With that particular skill set missing from many, if not most, other GMs, Yuli was easily impressed with the notion that he could speak with his boss, unencumbered by an interpreter. Note to other GMs: Hit the Rosetta Stone website, pronto, or risk missing out on future international signings.

The Short and Winding Road to the Majors

A few days working out at the Astros’ Kissimmee, FL spring facility (while waiting for his U.S. work visa) was followed by a whirlwind affiliate tour, putting in parts of weeks in four levels of the Houston farm system. His MLB debut came on August 21st.

Through games of September 10, Gurriel has turned in a .339 batting average and an .856 OPS, after 17 games and 56 at-bats. Since his mid-August debut, he has exploded into a barrage of offensive damage that portends an intriguingly productive 2017, although his first homer didn’t come until his 44th at-bat, Wednesday, September 7.
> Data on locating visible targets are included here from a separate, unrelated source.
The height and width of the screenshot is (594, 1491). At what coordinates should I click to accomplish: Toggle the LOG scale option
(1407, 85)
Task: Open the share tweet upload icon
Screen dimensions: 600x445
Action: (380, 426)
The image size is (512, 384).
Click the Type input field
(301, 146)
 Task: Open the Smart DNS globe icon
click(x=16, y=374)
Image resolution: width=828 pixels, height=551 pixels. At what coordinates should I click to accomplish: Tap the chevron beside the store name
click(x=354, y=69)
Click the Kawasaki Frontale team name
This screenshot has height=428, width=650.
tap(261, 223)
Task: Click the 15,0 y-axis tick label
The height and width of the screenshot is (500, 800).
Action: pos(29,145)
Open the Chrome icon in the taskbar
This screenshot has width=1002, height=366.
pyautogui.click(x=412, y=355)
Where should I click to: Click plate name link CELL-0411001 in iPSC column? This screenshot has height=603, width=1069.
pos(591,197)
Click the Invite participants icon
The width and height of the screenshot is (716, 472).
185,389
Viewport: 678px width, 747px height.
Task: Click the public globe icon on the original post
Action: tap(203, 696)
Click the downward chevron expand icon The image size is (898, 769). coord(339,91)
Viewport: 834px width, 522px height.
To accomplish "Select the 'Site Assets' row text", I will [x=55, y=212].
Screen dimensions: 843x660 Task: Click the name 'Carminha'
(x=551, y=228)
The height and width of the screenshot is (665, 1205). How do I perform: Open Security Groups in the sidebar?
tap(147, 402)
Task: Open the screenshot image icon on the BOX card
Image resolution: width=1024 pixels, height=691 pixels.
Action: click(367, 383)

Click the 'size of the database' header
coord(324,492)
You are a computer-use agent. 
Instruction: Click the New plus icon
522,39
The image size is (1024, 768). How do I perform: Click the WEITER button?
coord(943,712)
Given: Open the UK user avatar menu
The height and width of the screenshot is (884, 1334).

However, in the seven games since September 4 (a 7-6 win over the AL West division leading Texas Rangers), Yuli has hit .357 on 10 hits in 28 ABs, picked up his second home run, as well as his first big league stolen base.

Video: Watch Gurriel hit two doubles in a late-August Astro game

He had even taken over the clean-up spot in the lineup, although that’s partially been a result of the brief absence of shortstop Carlos Correa with left shoulder inflammation. Correa returned to the Astro lineup, Sunday, batting clean-up after missing 4 games.

In describing El Yuli’s baseball talents, Luhnow said at his signing: “It’s a combination of pretty impressive offensive output, both power and speed and average, and the ability to take walks and avoid strikeouts — all of the things we talk about being key elements of success in the major leagues.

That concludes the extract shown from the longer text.